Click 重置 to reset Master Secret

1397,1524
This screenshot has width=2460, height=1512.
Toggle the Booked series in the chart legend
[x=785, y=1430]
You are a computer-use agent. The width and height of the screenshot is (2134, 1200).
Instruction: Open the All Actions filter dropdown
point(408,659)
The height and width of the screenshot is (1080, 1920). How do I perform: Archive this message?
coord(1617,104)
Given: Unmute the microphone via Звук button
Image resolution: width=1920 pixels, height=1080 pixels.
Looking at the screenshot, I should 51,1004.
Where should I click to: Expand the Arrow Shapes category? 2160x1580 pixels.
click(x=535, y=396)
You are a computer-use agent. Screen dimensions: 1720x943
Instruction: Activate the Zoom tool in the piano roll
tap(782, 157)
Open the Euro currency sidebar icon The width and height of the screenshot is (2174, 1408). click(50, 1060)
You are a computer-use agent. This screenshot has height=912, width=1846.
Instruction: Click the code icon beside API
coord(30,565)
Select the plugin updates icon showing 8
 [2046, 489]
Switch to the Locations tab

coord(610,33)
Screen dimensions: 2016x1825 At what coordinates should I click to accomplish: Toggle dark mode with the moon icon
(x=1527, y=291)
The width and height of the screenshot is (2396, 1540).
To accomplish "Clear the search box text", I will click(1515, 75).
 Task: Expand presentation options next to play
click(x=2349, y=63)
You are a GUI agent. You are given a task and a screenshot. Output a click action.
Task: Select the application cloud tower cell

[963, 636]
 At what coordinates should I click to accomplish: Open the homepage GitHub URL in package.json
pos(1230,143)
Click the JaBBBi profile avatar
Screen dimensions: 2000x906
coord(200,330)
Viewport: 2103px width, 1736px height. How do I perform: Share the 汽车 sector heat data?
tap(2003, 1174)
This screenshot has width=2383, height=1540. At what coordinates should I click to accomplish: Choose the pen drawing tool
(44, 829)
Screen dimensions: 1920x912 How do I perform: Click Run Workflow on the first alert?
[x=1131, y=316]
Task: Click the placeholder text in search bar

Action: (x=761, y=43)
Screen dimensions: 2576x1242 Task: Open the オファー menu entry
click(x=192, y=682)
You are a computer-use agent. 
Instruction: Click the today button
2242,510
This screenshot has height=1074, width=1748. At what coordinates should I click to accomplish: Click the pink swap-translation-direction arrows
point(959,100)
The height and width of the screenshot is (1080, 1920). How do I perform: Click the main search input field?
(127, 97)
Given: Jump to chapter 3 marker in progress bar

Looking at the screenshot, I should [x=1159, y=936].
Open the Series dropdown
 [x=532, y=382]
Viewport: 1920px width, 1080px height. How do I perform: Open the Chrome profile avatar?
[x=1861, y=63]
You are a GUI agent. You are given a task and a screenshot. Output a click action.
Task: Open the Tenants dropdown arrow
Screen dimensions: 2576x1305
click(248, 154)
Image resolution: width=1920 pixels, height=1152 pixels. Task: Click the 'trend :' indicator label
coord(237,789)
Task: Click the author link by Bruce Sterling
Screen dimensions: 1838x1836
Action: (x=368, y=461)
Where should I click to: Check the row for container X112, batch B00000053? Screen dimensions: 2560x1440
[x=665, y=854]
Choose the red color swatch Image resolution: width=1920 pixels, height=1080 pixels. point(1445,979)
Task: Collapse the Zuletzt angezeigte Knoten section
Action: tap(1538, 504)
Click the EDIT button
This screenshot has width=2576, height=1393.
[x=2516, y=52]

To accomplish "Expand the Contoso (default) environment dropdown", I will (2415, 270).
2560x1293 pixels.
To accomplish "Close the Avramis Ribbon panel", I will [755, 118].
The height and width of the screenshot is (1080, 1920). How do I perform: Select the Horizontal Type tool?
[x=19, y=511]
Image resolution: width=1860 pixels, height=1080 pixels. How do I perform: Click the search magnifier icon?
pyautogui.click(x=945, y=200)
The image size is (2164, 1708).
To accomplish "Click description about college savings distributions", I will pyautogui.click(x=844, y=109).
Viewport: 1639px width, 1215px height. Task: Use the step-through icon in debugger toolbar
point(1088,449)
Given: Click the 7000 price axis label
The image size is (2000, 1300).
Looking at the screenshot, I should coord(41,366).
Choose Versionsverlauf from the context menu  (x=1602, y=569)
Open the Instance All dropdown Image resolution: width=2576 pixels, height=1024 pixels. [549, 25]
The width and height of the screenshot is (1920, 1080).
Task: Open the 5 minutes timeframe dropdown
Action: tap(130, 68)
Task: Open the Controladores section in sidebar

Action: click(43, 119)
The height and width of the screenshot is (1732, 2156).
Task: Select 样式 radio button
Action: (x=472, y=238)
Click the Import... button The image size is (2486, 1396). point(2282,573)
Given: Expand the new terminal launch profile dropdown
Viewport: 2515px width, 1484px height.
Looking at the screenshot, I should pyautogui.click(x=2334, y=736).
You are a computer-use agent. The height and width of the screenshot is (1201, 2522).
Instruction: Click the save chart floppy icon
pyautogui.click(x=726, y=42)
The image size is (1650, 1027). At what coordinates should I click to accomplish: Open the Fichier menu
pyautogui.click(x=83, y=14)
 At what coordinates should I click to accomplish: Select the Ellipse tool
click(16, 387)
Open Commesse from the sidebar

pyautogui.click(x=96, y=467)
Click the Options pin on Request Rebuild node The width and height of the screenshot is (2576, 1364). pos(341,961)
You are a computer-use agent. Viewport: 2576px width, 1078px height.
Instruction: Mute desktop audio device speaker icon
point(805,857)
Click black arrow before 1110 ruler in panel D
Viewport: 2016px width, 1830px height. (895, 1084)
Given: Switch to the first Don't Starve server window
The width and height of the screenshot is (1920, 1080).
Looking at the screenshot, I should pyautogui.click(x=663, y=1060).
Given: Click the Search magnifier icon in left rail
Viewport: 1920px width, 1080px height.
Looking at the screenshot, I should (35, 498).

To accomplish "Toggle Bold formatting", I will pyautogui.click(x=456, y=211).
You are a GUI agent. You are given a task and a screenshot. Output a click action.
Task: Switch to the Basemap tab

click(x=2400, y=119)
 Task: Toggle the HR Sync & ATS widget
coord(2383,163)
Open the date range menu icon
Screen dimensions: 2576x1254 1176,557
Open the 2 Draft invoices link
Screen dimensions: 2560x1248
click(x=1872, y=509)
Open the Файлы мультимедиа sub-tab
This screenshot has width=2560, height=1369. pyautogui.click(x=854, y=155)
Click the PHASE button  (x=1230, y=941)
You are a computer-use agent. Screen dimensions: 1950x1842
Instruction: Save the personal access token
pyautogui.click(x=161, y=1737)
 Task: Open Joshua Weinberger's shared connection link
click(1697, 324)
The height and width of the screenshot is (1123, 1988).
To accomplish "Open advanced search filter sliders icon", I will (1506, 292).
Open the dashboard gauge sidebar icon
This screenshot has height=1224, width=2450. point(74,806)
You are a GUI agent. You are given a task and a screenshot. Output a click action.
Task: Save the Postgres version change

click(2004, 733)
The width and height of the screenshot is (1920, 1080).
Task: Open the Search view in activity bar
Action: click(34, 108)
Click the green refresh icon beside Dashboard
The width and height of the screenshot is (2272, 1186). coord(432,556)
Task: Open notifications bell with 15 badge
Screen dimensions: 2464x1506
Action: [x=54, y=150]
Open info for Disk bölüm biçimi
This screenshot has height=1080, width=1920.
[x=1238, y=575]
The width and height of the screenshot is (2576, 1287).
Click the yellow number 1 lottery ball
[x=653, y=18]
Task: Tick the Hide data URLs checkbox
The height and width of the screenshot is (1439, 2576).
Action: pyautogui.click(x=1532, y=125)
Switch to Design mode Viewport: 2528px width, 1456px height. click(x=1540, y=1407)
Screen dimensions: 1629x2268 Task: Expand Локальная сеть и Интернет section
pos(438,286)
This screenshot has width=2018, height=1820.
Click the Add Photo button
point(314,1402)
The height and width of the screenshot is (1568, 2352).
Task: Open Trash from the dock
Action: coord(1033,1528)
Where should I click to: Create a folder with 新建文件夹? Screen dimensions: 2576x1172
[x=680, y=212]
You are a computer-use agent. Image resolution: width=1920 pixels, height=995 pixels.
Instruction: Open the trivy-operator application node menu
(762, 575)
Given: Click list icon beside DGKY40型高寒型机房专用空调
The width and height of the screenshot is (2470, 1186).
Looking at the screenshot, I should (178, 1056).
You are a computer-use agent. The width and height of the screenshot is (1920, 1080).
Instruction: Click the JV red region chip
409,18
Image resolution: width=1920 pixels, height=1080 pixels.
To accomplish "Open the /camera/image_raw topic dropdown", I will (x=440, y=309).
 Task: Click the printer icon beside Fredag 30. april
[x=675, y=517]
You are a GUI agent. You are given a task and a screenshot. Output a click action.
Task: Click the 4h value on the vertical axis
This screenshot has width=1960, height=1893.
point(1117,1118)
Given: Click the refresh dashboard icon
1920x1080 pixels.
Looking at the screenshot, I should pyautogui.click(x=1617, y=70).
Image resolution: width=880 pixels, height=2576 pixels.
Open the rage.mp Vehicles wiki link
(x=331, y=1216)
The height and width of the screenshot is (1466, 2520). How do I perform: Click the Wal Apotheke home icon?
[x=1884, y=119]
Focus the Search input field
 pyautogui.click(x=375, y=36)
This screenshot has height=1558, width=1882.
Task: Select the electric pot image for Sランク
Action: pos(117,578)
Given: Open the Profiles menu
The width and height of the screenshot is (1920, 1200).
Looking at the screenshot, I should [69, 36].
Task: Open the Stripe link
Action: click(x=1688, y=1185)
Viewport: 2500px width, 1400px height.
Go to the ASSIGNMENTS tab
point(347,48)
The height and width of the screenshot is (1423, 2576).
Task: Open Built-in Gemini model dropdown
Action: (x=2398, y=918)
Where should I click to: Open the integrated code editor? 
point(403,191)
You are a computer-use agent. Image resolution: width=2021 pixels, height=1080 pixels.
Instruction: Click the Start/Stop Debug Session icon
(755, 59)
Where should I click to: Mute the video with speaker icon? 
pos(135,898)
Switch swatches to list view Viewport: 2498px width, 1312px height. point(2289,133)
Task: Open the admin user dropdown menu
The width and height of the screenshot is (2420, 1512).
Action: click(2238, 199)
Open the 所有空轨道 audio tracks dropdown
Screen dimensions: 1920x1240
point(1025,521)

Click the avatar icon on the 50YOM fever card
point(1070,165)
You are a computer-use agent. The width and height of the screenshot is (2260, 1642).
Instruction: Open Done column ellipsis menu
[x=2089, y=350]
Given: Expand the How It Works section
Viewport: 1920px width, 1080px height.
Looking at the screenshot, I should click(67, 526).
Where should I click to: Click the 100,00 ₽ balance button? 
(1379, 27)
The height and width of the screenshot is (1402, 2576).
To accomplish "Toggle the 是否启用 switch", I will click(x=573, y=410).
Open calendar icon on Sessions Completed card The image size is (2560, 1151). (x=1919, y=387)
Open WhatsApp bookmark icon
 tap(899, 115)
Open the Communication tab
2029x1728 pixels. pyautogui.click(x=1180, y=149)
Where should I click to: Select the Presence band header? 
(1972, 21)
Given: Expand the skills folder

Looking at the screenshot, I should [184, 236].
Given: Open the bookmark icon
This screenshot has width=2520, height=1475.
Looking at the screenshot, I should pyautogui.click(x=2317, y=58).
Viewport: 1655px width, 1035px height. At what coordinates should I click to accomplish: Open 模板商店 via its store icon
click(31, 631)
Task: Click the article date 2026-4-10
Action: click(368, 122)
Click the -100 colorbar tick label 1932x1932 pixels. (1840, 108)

▶ Instructions to follow: Produce an exact transcription of the lines from the one containing "Given: Expand the skills folder" through the end of the records, both included, and no other lines.

▶ Expected output:
Given: Expand the skills folder

Looking at the screenshot, I should [184, 236].
Given: Open the bookmark icon
This screenshot has width=2520, height=1475.
Looking at the screenshot, I should pyautogui.click(x=2317, y=58).
Viewport: 1655px width, 1035px height. At what coordinates should I click to accomplish: Open 模板商店 via its store icon
click(31, 631)
Task: Click the article date 2026-4-10
Action: click(368, 122)
Click the -100 colorbar tick label 1932x1932 pixels. (1840, 108)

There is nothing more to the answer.